JZI explained to me that they invest in regulated sectors, such as finance and banking, because they see regulations as barriers to entry, thus the businesses they invest in will not face fierce competition. They became interested in law, they told me, because they foresaw that the new regulations would force smaller players out of the field, in favor of larger ones who can streamline their processes and handle work more efficiently. They saw that as the smaller players leave the market, they will leave open opportunities for the larger players to acquire their assets and grow further. JZI told me that they spoke with approximately 100 other legal businesses before choosing to invest in us, so they learned the legal sector thoroughly and got a good idea of what it looks like.

In our governance structure, we have two boards — an operational board and, above that, a strategic one. The operational board is made up mostly of lawyers – that is the board that oversees the company’s work on a day-to-day basis. There are lawyers on the strategic board, but they are not in the majority. The strategic board takes a big picture view of finance, potential acquisitions and growth.

This structure has required us to change our decision making processes — some decisions are discussed more thoroughly and take a bit more time to be made. We appreciate the business approach that our investors bring to law — they bring a level of strategic thinking that we didn’t have before. They are always on the lookout for new opportunities for WS and they have contacts that have proven beneficial for the business.

WS is in the process of implementing a share option scheme for its employees. We want to do this as we think everyone works harder if they have a piece of the action. We think that our employees will have more drive to see business succeed if they know they will share in that success.

I don’t understand arguments that having nonlawyers as shareholders will cause us to act unethically. I don’t think it works like that. There are business interests and there are client interests — those interests are tied as our business interest is to serve the client’s interest. I can say that WS’s investors are very very conscious of the existence of ethical rules and in no way do they want WS to breach them. And it is not in their interest that the rules be breached — if they are, WS could be fined and will lose its authorization. Our investors put a lot of money into our business — they don’t want to lose their investment.

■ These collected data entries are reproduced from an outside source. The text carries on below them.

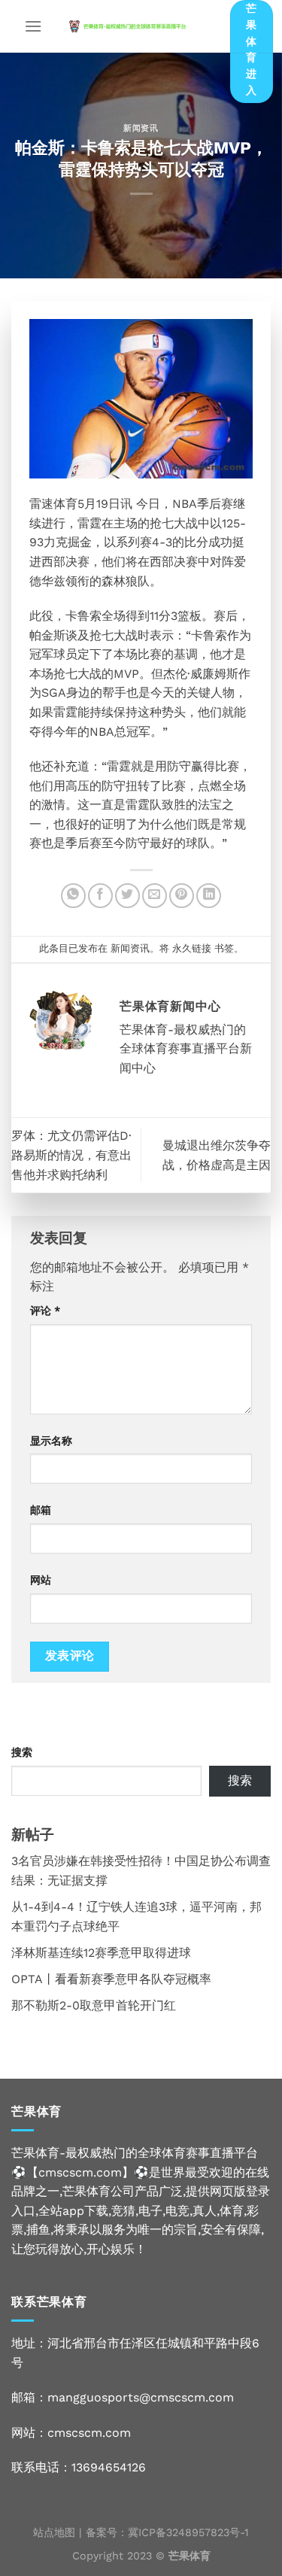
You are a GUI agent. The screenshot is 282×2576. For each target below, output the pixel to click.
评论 (45, 1311)
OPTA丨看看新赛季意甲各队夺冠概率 (111, 1979)
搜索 (21, 1752)
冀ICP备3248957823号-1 (188, 2532)
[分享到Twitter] (127, 895)
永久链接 (191, 948)
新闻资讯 (140, 128)
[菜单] (33, 26)
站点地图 (54, 2532)
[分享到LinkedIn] (208, 895)
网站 (40, 1580)
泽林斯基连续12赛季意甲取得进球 (101, 1953)
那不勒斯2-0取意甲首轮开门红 (93, 2005)
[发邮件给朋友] (154, 895)
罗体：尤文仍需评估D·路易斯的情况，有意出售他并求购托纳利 (71, 1155)
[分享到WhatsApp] (73, 895)
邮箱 (40, 1510)
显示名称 (51, 1441)
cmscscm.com (89, 2433)
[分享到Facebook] (100, 895)
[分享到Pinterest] (181, 895)
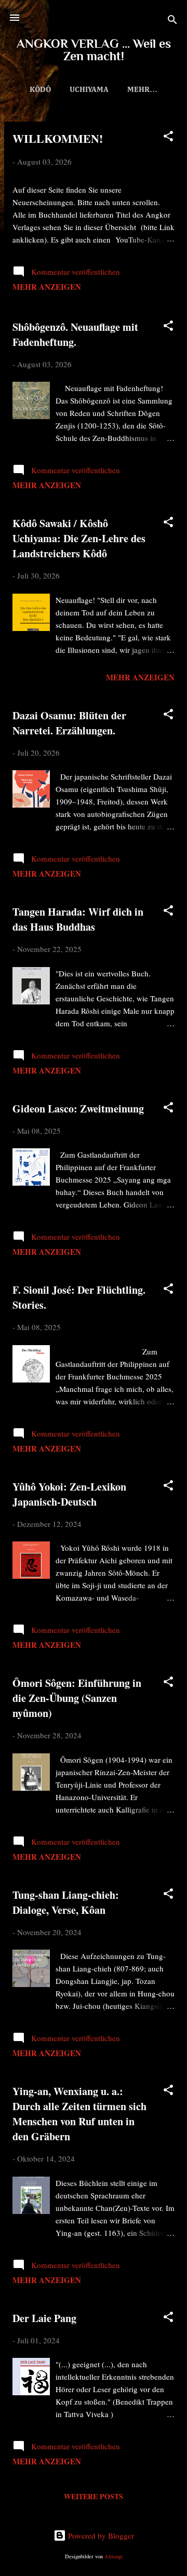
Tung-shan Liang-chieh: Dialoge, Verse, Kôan (65, 1902)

Allowing outside investment into law firms has increased competition in the legal market. Banks are not keen to lend money in the legal sector — at least not large amounts — because it is a sector that banks do not understand. Investors, on the other hand, are coming in and are learning about the sector. And when they decide to invest, they drive competition harder and faster. What you see in the UK is that some of the best companies have attracted investment, and they are using that investment to push aside some of the less competitive players. It’s like investing in any other business — it permits the good ones to grow quickly and destroys the weaker ones. It has brought capitalism into the legal world. Whether you like it or not depends on where you sit. If you are one of the successful businesses, then obviously it is good for you. But if you still sit with your little quill pen and you are still writing things by hand on a note pad somewhere — you probably will not think that it is good for you.

I believe that over the coming years the changes in the UK market will accelerate. I think that we will see more businesses with good ideas to reach a greater number of customers — they will develop a good business model and a good delivery model, they will be able to raise funds more quickly and easily. These new models will be seen as delivering greater value to the customer, and the older models will be pushed out of the market. Overall, legal services will become both better and less expensive.

It’s not clear to me why the US rules haven’t changed yet. What is the argument for keeping out competition? For keeping out investment? The longer the US takes to change its rules, the greater the advantages that UK and Australian firms will have over US firms once the US does finally change its rules. If I were a lawyer in the US, I would be preparing myself now for these changes.